Stored records
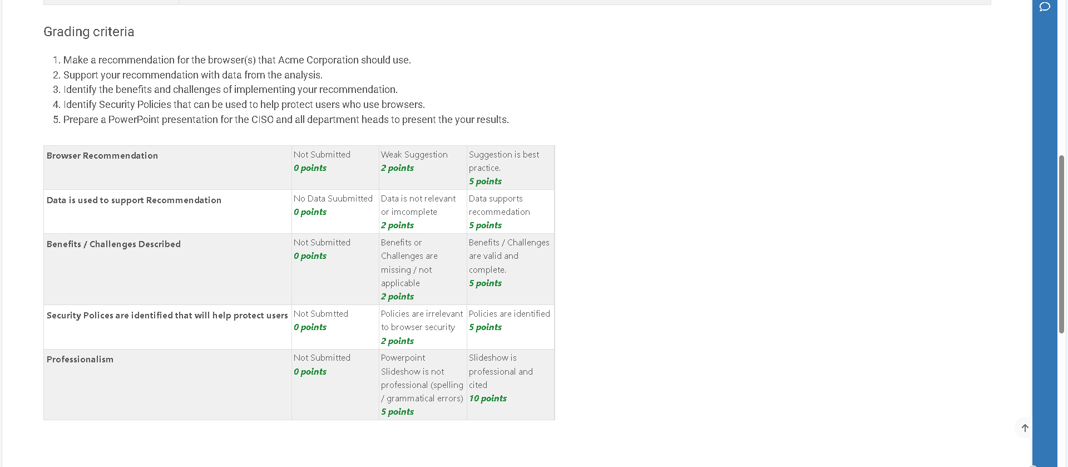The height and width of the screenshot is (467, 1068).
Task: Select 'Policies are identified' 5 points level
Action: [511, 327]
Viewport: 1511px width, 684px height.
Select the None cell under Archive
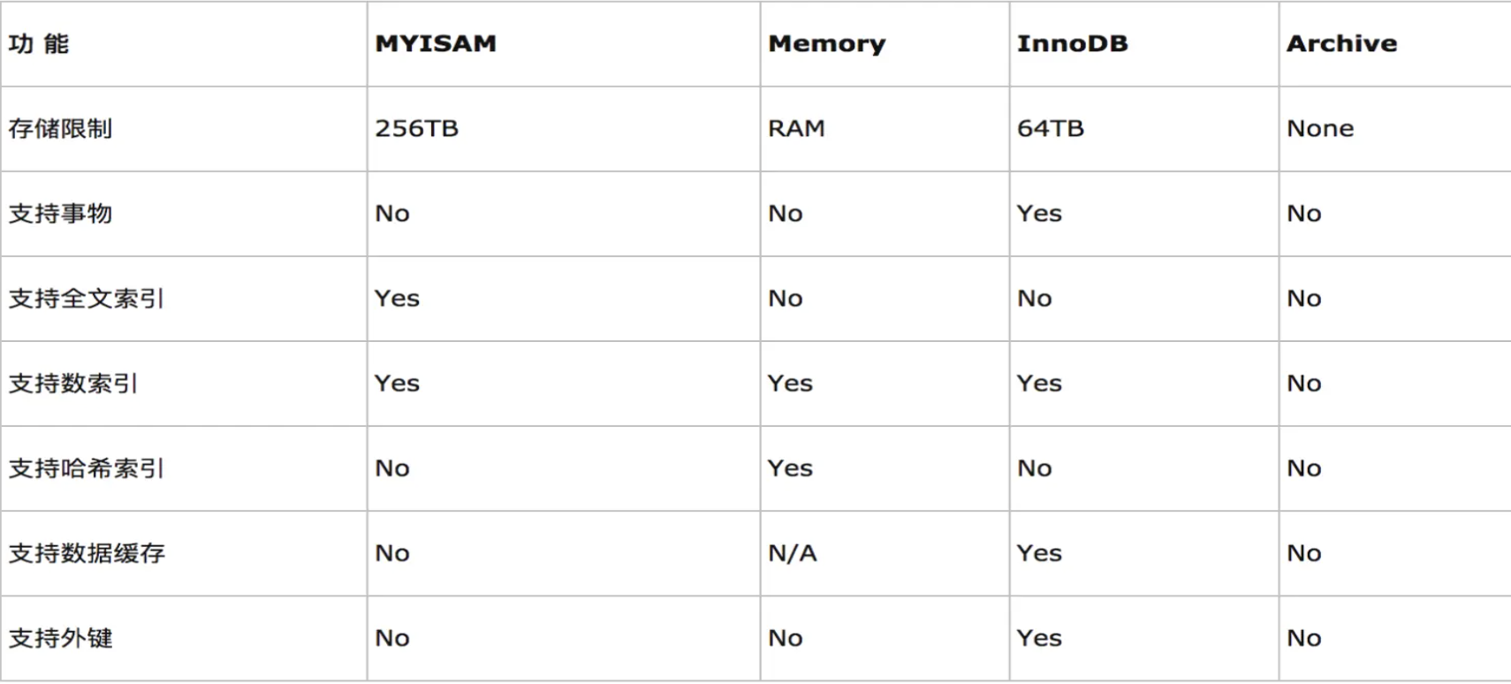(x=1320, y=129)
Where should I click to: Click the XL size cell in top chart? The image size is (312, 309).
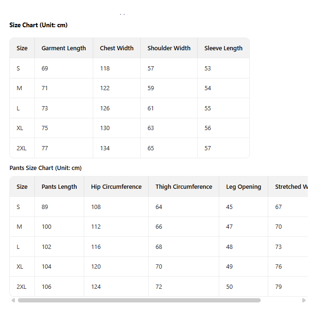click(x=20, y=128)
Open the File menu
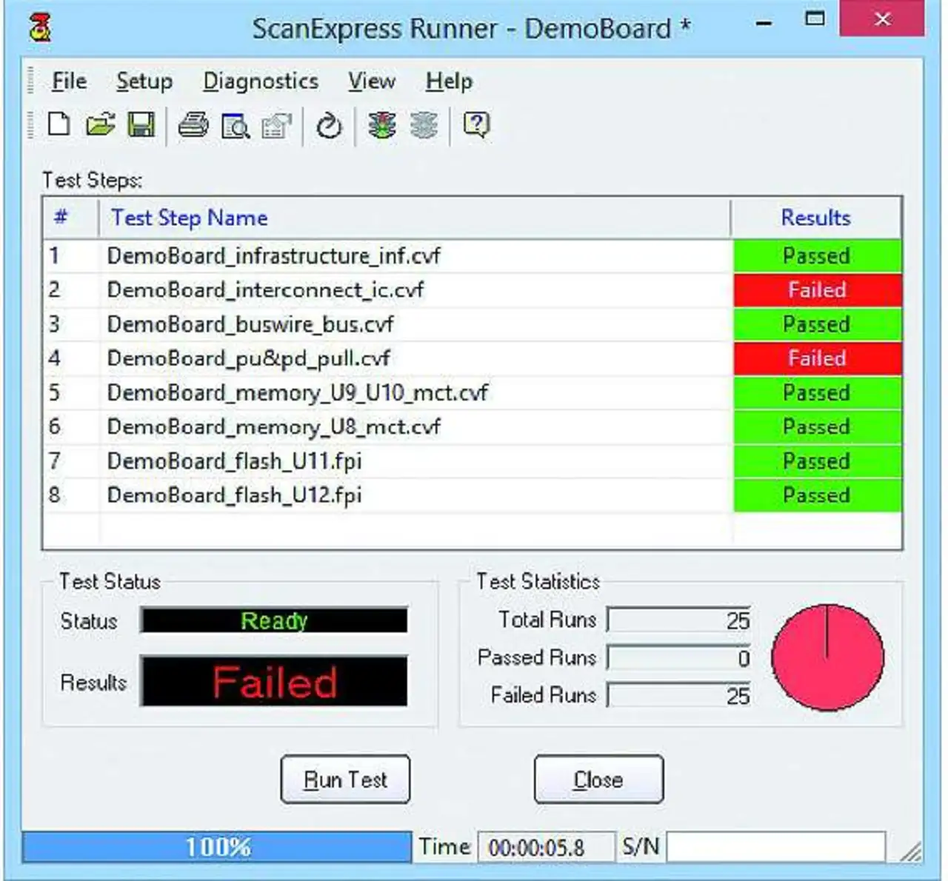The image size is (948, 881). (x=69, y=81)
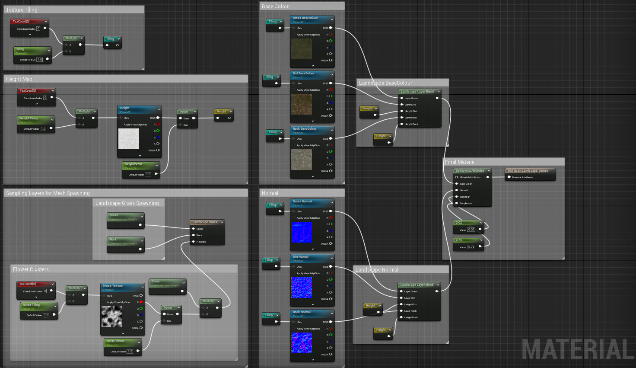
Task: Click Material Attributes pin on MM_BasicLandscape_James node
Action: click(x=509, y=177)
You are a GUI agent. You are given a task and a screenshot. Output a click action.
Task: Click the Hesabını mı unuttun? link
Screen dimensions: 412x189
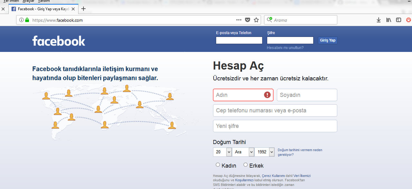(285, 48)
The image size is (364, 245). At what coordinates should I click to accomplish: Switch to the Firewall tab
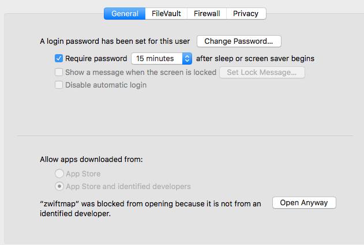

> **Your assignment**: In the records above, find the line containing "Where should I", then write out exactly that line and every later one through the last, omitting pictures.

> **Output**:
Where should I click to: Click the XL size cell in top chart? The image size is (312, 309).
click(x=20, y=128)
Open the File menu
The image size is (948, 881). (x=69, y=81)
Task: Click Material Attributes pin on MM_BasicLandscape_James node
Action: click(x=509, y=177)
You are a GUI agent. You are given a task and a screenshot. Output a click action.
Task: Click the Hesabını mı unuttun? link
Screen dimensions: 412x189
(285, 48)
The image size is (364, 245). At what coordinates should I click to accomplish: Switch to the Firewall tab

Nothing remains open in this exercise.